For training RNNs (simple, LSTM, GRU included), the data must be structured as `(batch_size, timesteps, features)`. So a single "sample" in this context is a timeseries of length `timesteps` and dimensionality `features`. RNNs can be trained with different size timesteps and batch sizes, which is often useful in the context of natural language processing. However, if running an RNN in "stateful" model, which maintains the dependence between different samples from the same location, the data must have consistent number of timesteps and batch size across all inputs. Further, when using static features like lon/lat or elevation, it is desirable to have samples from different locations within the same batch. Otherwise, if a batch is constructed with samples all from the same location, the static features will have zero variance for a given batch and the model cannot learn any relationship between the static features and the outcome variable for that batch.

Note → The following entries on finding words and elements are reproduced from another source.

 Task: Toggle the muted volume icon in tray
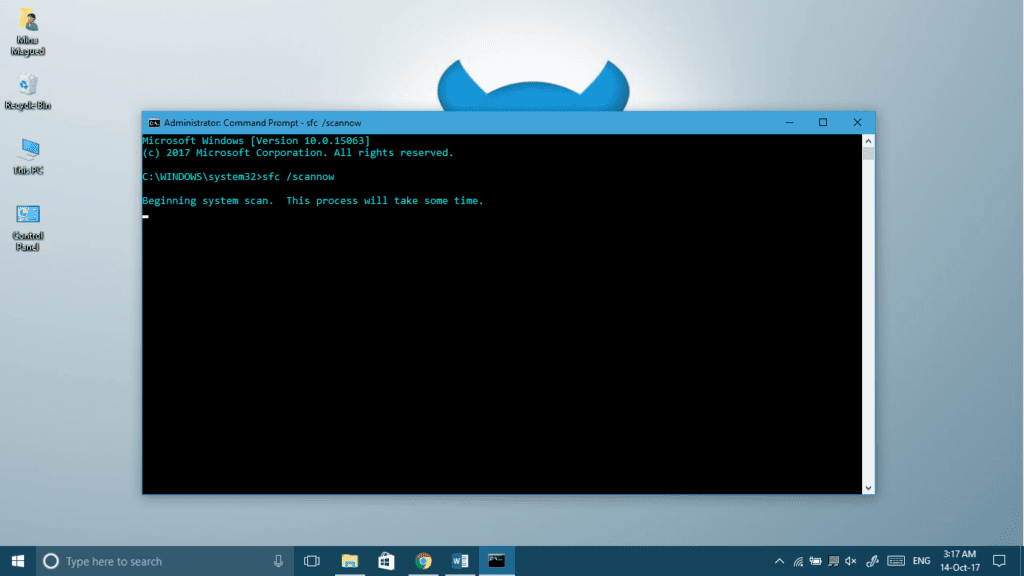[851, 561]
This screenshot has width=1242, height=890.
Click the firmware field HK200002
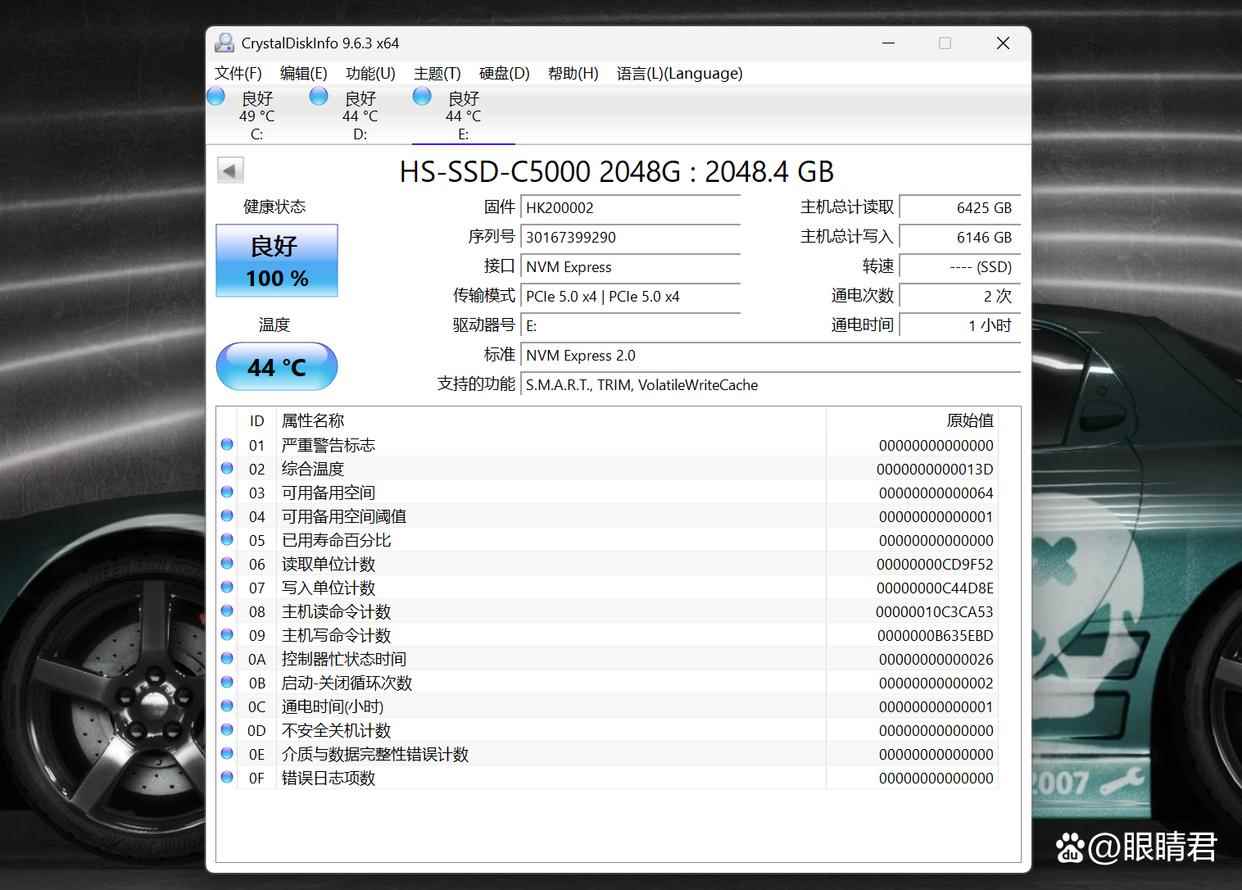630,208
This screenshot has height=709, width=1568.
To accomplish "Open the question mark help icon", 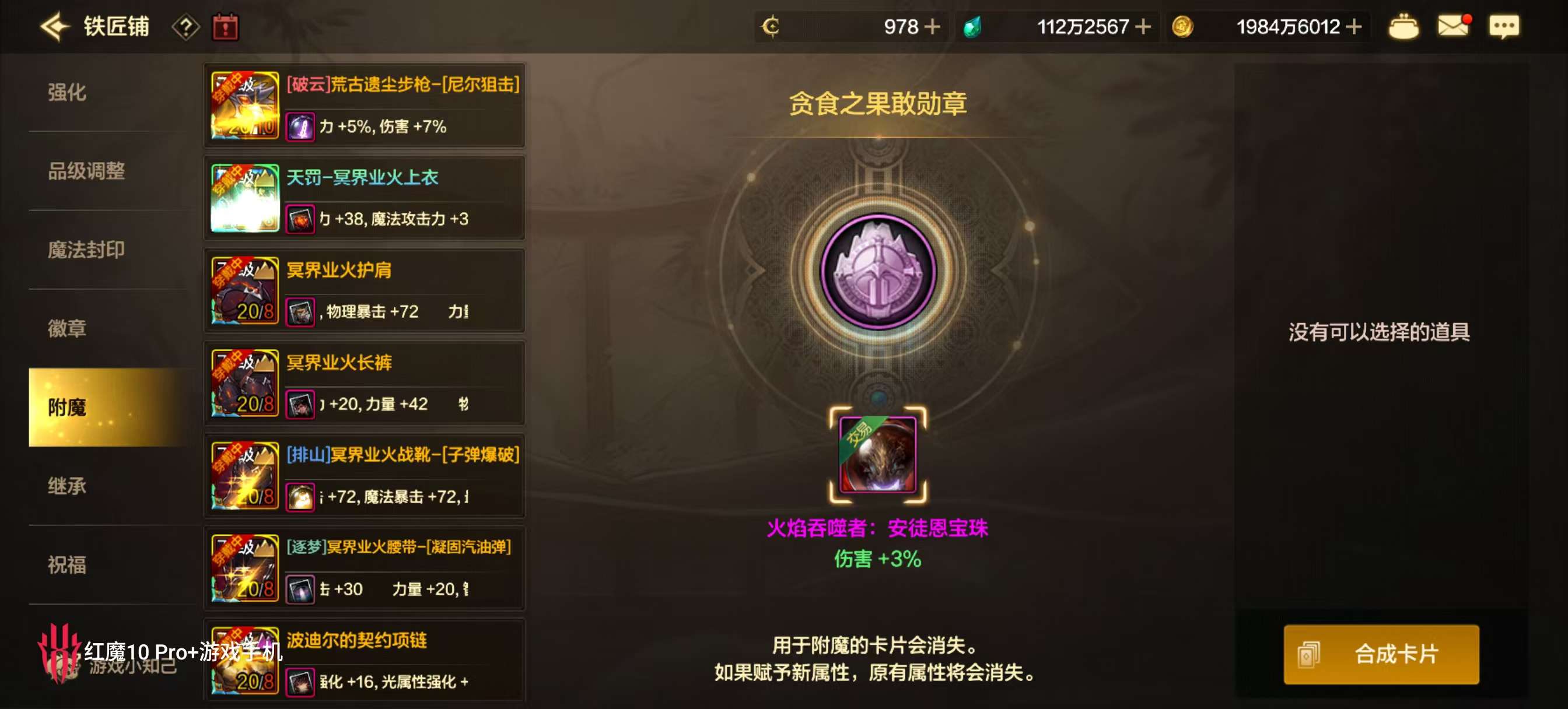I will click(186, 27).
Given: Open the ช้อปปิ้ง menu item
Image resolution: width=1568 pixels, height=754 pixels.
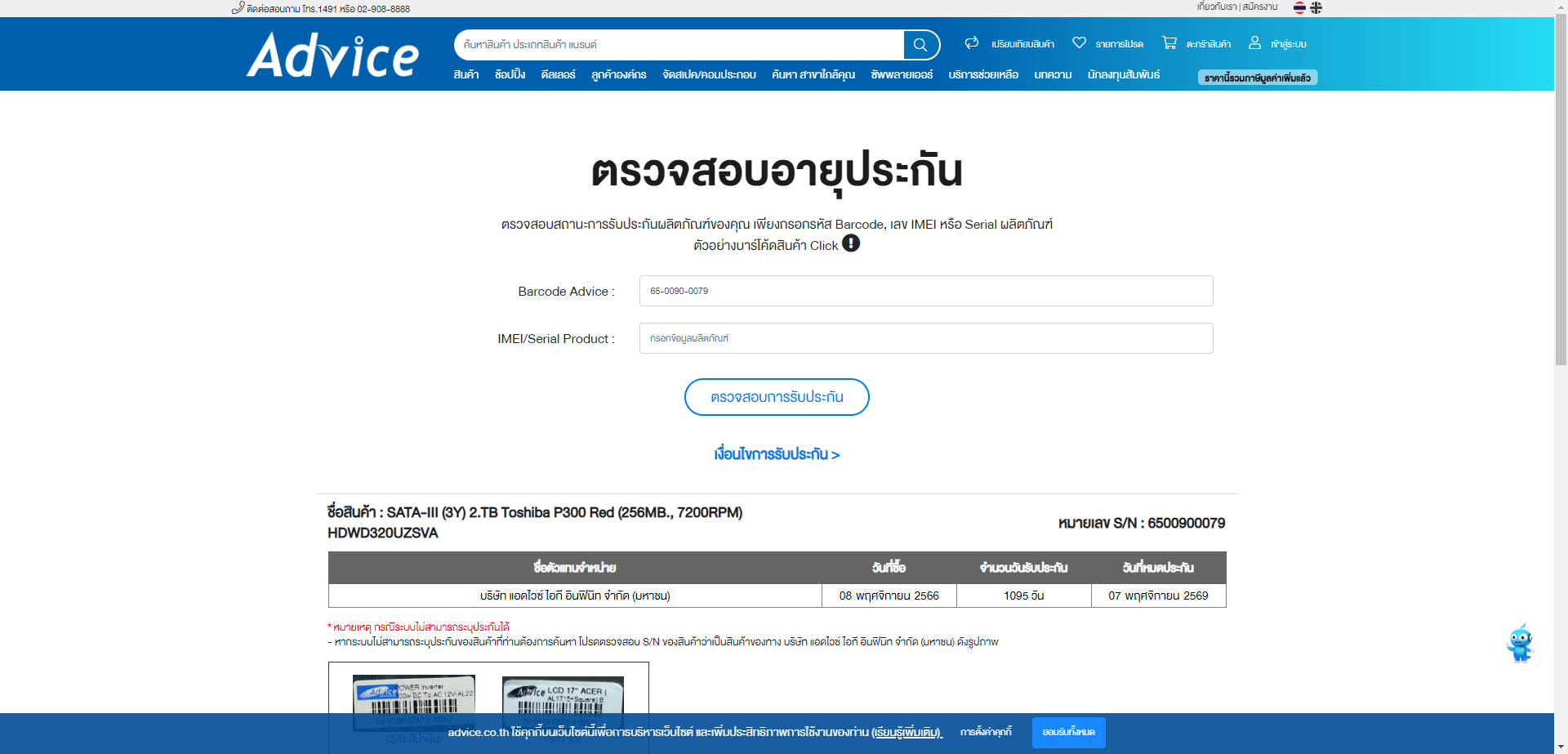Looking at the screenshot, I should (510, 75).
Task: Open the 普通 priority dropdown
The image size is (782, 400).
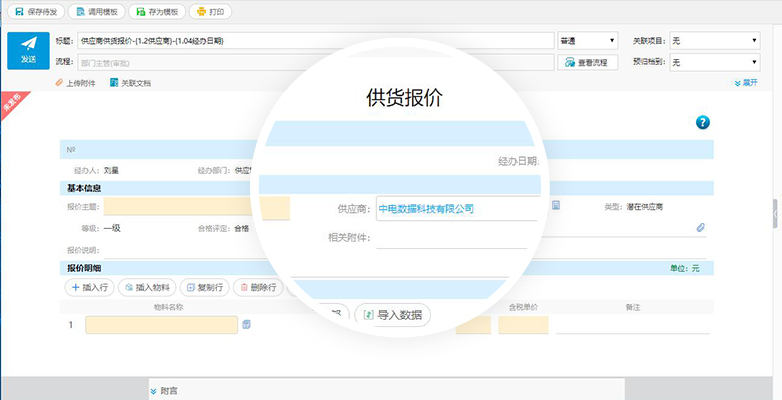Action: coord(587,41)
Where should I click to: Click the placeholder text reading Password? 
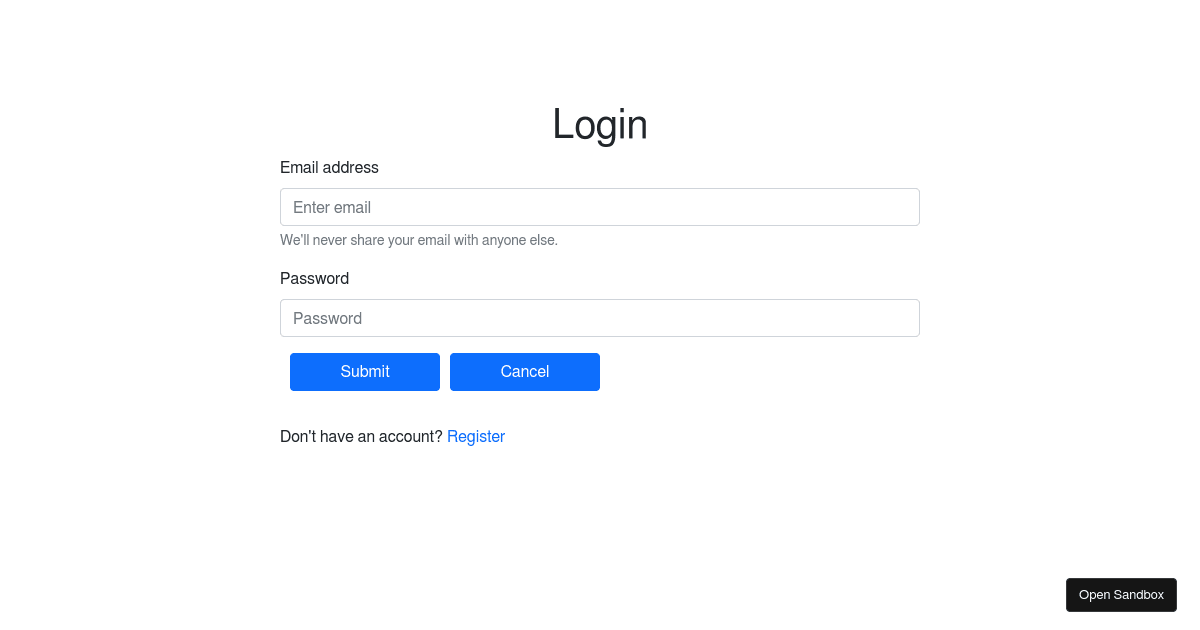[x=327, y=318]
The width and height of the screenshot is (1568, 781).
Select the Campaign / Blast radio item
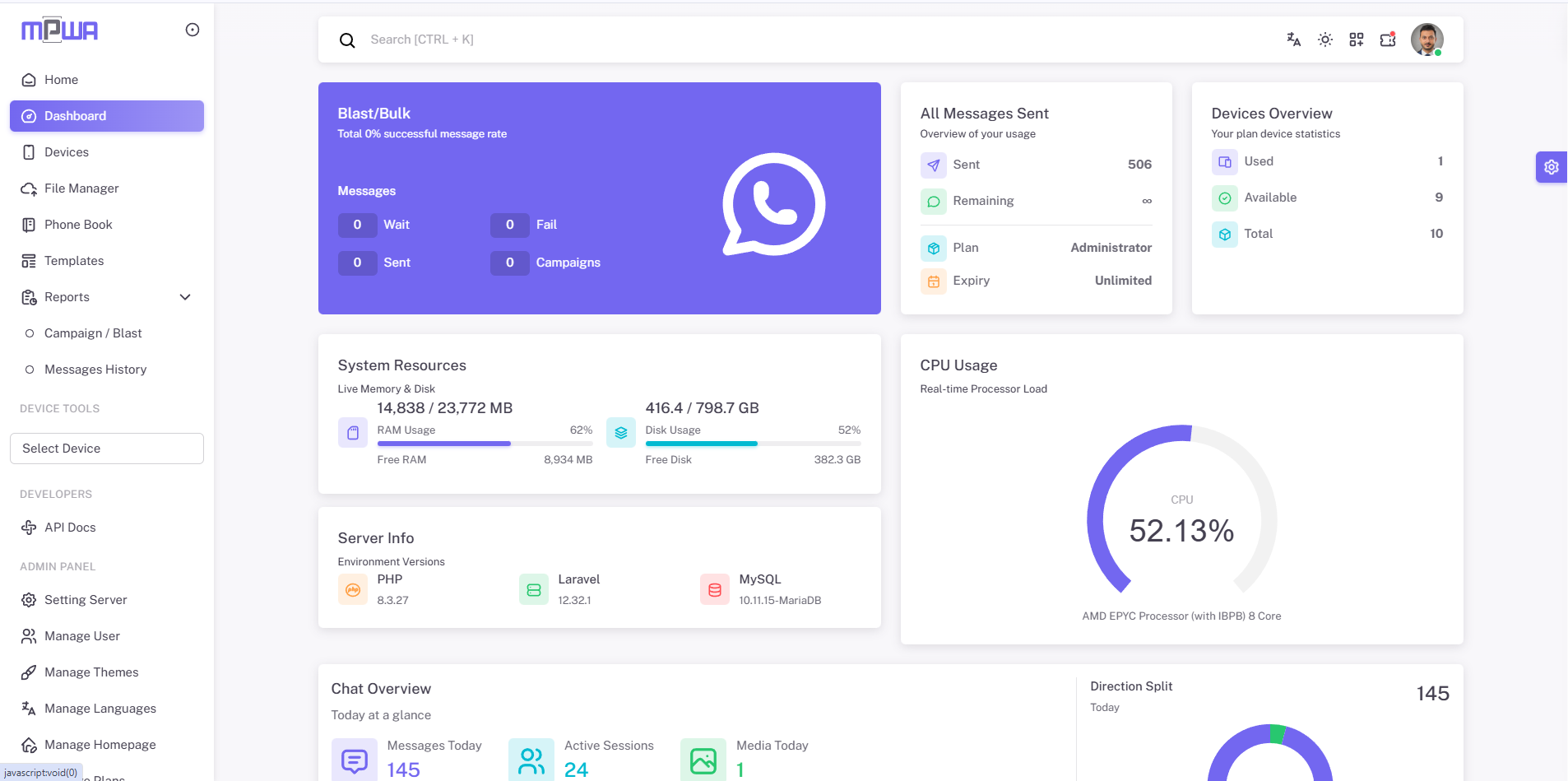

Data is stored in a custom class `RNNData` defined in `models/moisture_rnn.py`. A custom class is used to organize scaling as well as batch construction. 

In [None]:
dat = mrnn.RNNData(train, val, test,
                  method="random", random_state=None)

In [None]:
# Save Test Data

with open("../data/test_data/test_rnn_dat.pkl", 'wb') as handle:
    pickle.dump(dat, handle, protocol=pickle.HIGHEST_PROTOCOL)

In [None]:
dat.X_train.shape

In [None]:
np.mean(dat.X_train, axis=(0,1))

In [None]:
np.mean(dat.X_val, axis=(0,1))

In [None]:
np.mean(dat.X_test, axis=(0,1))

In [None]:
dat.scale_data()

In [None]:
np.mean(dat.X_train, axis=(0,1))

In [None]:
np.mean(dat.X_val, axis=(0,1))

In [None]:
np.mean(dat.X_test, axis=(0,1))

In [None]:
a, b, c = dat.inverse_scale()

In [None]:
np.mean(a, axis=(0,1))

In [None]:
np.mean(b, axis=(0,1))

In [None]:
np.mean(c, axis=(0,1))

In [None]:
dat.y_train.shape

In [None]:
dat.X_val.shape

In [None]:
dat.y_val.shape

In [None]:
dat.X_test.shape

In [None]:
dat.y_test.shape

### Fitting RNN Models

In [None]:
import importlib
import models.moisture_rnn
importlib.reload(models.moisture_rnn)
import models.moisture_rnn as mrnn

In [None]:
params = mrnn.params_models["rnn"]
params.update({
    'stateful': False,
    'return_sequences': True,
    'hidden_units': [20, 20, None], 
    'batch_size': 32,
    'timesteps': None,
    'epochs':100,
    'random_state': 42
})
params

rnn = mrnn.RNN_Flexible(n_features=dat.n_features, params=params)

In [None]:
dat.X_train.shape

In [None]:
dat.y_train.shape

In [None]:
type(dat.y_val[0,0,0])

In [None]:
type(dat.y_train[0,0,0])

In [None]:
rnn.fit(dat.X_train, dat.y_train, 
        validation_data=(dat.X_val, dat.y_val),
        batch_size = params["batch_size"],
        epochs = 3,
        verbose_fit = True
       )

In [None]:
rnn.test_eval(dat.X_test, dat.y_test)

In [None]:
p = rnn.predict(dat.X_test)
np.sqrt(mean_squared_error(p.flatten(), dat.y_test.flatten()))

In [None]:
dat.X_train.shape